What to produce
An exact copy is required of every line from the one with "Task: Open the Cursors menu" through the end of the data below, and the pictures must stay out of it.

(Screenshot grounding data)
-------

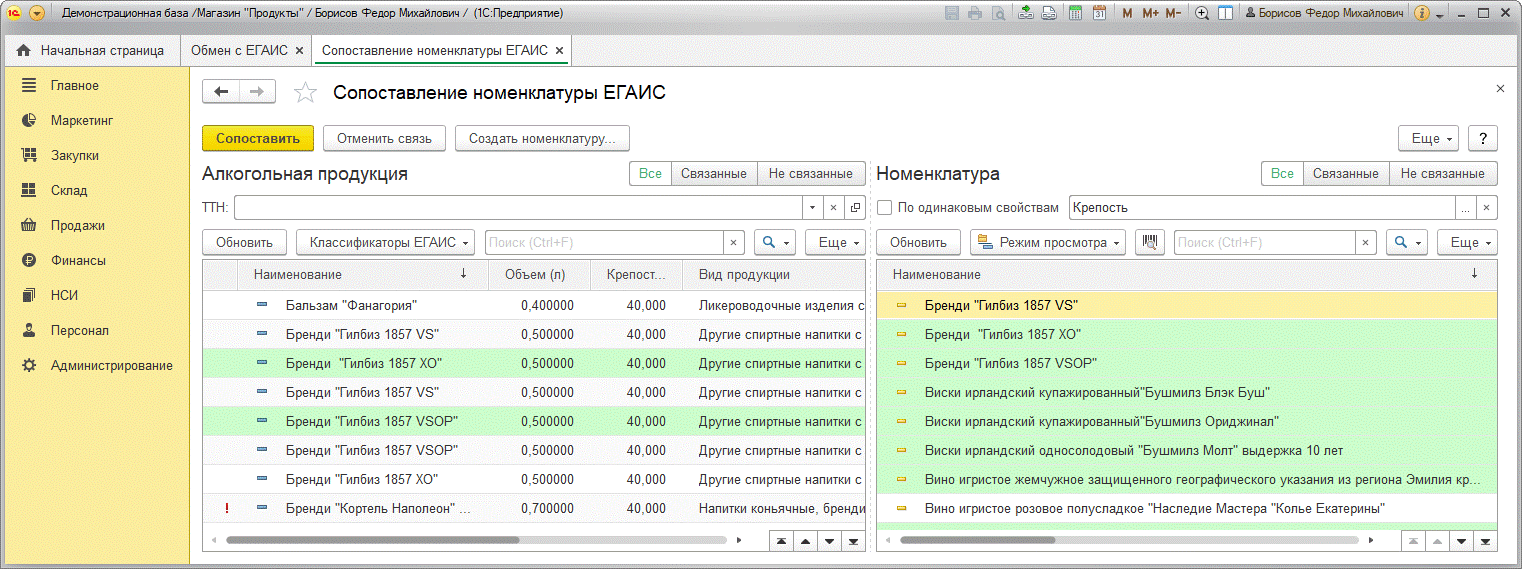Show only Связанные in Алкогольная продукция

tap(713, 174)
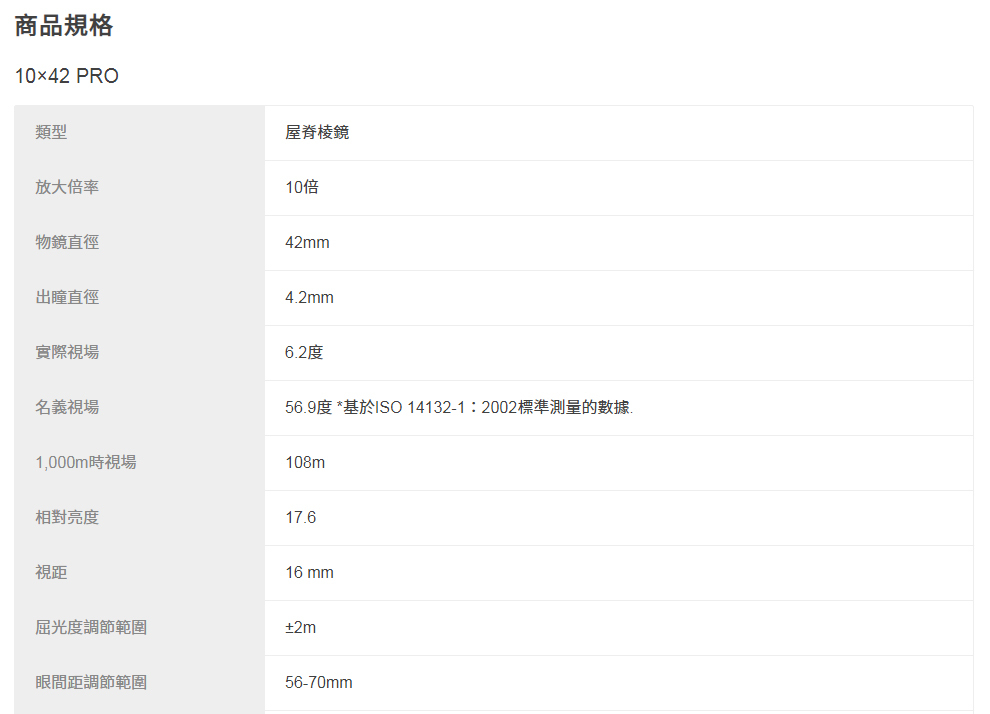
Task: Select the 10×42 PRO model title
Action: 67,76
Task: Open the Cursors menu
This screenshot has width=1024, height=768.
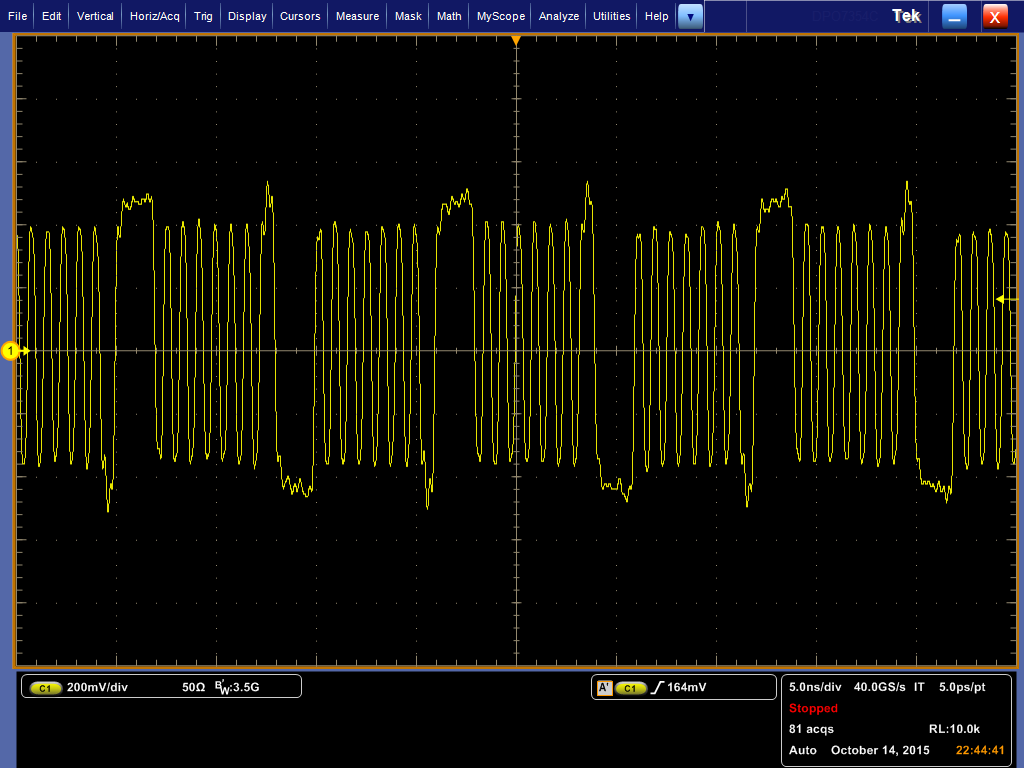Action: [x=300, y=16]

-------

Answer area
Task: Open the Cursors menu
This screenshot has width=1024, height=768.
Action: [x=300, y=16]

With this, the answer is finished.